Work to complete: Word for word, reproduce every record in the listing below.

>>>>

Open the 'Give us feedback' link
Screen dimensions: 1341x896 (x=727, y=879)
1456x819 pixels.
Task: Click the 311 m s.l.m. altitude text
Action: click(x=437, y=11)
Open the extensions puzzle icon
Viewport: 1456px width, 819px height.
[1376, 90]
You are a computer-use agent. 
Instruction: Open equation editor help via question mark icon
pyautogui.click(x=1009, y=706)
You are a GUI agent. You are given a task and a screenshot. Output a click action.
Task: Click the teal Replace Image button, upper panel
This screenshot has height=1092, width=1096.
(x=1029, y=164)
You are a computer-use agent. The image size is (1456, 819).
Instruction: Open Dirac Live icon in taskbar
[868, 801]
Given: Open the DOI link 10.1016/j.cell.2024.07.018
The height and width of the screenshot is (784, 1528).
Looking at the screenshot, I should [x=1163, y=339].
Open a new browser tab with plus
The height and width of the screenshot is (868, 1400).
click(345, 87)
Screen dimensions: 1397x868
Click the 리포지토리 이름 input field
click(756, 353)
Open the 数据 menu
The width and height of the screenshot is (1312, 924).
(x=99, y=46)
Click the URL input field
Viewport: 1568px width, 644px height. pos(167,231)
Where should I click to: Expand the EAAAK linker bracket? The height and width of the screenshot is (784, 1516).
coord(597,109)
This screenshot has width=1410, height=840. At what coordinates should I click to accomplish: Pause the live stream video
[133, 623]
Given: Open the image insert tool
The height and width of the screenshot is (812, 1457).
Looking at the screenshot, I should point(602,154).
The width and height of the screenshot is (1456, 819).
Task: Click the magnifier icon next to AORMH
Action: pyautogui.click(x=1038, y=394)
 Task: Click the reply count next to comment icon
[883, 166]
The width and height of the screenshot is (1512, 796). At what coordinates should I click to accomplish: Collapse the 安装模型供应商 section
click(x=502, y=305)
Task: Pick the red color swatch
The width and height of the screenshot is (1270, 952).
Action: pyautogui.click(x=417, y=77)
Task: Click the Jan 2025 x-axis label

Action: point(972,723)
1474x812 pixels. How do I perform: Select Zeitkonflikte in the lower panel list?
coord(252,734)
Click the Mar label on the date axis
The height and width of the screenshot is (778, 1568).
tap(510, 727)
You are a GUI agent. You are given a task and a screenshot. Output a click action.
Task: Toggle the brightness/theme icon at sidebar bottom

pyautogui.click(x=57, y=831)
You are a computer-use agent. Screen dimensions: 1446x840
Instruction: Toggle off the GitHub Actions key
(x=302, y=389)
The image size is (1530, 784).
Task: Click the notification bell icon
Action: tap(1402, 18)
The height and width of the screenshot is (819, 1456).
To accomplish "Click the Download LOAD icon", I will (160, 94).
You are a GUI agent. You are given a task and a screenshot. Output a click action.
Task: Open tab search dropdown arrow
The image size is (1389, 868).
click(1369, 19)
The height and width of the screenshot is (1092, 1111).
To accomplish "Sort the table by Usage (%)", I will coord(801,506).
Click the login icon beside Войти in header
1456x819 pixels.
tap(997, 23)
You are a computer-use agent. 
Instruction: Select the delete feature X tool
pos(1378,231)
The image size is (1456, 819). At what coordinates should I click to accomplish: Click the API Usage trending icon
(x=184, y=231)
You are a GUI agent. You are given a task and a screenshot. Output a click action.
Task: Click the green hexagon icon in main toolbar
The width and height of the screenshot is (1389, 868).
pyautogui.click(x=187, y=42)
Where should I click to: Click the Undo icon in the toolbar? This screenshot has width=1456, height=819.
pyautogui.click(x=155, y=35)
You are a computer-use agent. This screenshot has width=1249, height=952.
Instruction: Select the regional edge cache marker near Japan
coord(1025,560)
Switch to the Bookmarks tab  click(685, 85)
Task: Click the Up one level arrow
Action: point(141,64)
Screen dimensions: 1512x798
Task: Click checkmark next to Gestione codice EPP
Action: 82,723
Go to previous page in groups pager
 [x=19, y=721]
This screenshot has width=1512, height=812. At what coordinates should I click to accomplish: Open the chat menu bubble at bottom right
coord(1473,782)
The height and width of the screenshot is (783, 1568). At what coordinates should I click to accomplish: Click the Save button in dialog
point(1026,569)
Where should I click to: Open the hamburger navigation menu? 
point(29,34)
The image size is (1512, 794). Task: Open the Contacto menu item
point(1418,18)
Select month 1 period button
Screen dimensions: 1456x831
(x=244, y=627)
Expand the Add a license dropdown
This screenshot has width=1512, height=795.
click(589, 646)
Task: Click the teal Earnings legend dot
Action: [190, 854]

<<<<

Task solution:
Open the 'Give us feedback' link
Screen dimensions: 1341x896 (x=727, y=879)
1456x819 pixels.
Task: Click the 311 m s.l.m. altitude text
Action: click(x=437, y=11)
Open the extensions puzzle icon
Viewport: 1456px width, 819px height.
[1376, 90]
You are a computer-use agent. 
Instruction: Open equation editor help via question mark icon
pyautogui.click(x=1009, y=706)
You are a GUI agent. You are given a task and a screenshot. Output a click action.
Task: Click the teal Replace Image button, upper panel
This screenshot has height=1092, width=1096.
(x=1029, y=164)
You are a computer-use agent. The image size is (1456, 819).
Instruction: Open Dirac Live icon in taskbar
[868, 801]
Given: Open the DOI link 10.1016/j.cell.2024.07.018
The height and width of the screenshot is (784, 1528).
Looking at the screenshot, I should [x=1163, y=339].
Open a new browser tab with plus
The height and width of the screenshot is (868, 1400).
click(345, 87)
Screen dimensions: 1397x868
Click the 리포지토리 이름 input field
click(756, 353)
Open the 数据 menu
The width and height of the screenshot is (1312, 924).
(x=99, y=46)
Click the URL input field
Viewport: 1568px width, 644px height. pos(167,231)
Where should I click to: Expand the EAAAK linker bracket? The height and width of the screenshot is (784, 1516).
coord(597,109)
This screenshot has width=1410, height=840. At what coordinates should I click to accomplish: Pause the live stream video
[133, 623]
Given: Open the image insert tool
The height and width of the screenshot is (812, 1457).
Looking at the screenshot, I should point(602,154).
The width and height of the screenshot is (1456, 819).
Task: Click the magnifier icon next to AORMH
Action: pyautogui.click(x=1038, y=394)
 Task: Click the reply count next to comment icon
[883, 166]
The width and height of the screenshot is (1512, 796). At what coordinates should I click to accomplish: Collapse the 安装模型供应商 section
click(x=502, y=305)
Task: Pick the red color swatch
The width and height of the screenshot is (1270, 952).
Action: pyautogui.click(x=417, y=77)
Task: Click the Jan 2025 x-axis label

Action: point(972,723)
1474x812 pixels. How do I perform: Select Zeitkonflikte in the lower panel list?
coord(252,734)
Click the Mar label on the date axis
The height and width of the screenshot is (778, 1568).
tap(510, 727)
You are a GUI agent. You are given a task and a screenshot. Output a click action.
Task: Toggle the brightness/theme icon at sidebar bottom

pyautogui.click(x=57, y=831)
You are a computer-use agent. Screen dimensions: 1446x840
Instruction: Toggle off the GitHub Actions key
(x=302, y=389)
The image size is (1530, 784).
Task: Click the notification bell icon
Action: tap(1402, 18)
The height and width of the screenshot is (819, 1456).
To accomplish "Click the Download LOAD icon", I will (160, 94).
You are a GUI agent. You are given a task and a screenshot. Output a click action.
Task: Open tab search dropdown arrow
The image size is (1389, 868).
click(1369, 19)
The height and width of the screenshot is (1092, 1111).
To accomplish "Sort the table by Usage (%)", I will coord(801,506).
Click the login icon beside Войти in header
1456x819 pixels.
tap(997, 23)
You are a computer-use agent. 
Instruction: Select the delete feature X tool
pos(1378,231)
The image size is (1456, 819). At what coordinates should I click to accomplish: Click the API Usage trending icon
(x=184, y=231)
You are a GUI agent. You are given a task and a screenshot. Output a click action.
Task: Click the green hexagon icon in main toolbar
The width and height of the screenshot is (1389, 868).
pyautogui.click(x=187, y=42)
Where should I click to: Click the Undo icon in the toolbar? This screenshot has width=1456, height=819.
pyautogui.click(x=155, y=35)
You are a computer-use agent. This screenshot has width=1249, height=952.
Instruction: Select the regional edge cache marker near Japan
coord(1025,560)
Switch to the Bookmarks tab  click(685, 85)
Task: Click the Up one level arrow
Action: point(141,64)
Screen dimensions: 1512x798
Task: Click checkmark next to Gestione codice EPP
Action: 82,723
Go to previous page in groups pager
 [x=19, y=721]
This screenshot has width=1512, height=812. At what coordinates should I click to accomplish: Open the chat menu bubble at bottom right
coord(1473,782)
The height and width of the screenshot is (783, 1568). At what coordinates should I click to accomplish: Click the Save button in dialog
point(1026,569)
Where should I click to: Open the hamburger navigation menu? 
point(29,34)
The image size is (1512, 794). Task: Open the Contacto menu item
point(1418,18)
Select month 1 period button
Screen dimensions: 1456x831
(x=244, y=627)
Expand the Add a license dropdown
This screenshot has width=1512, height=795.
click(589, 646)
Task: Click the teal Earnings legend dot
Action: [190, 854]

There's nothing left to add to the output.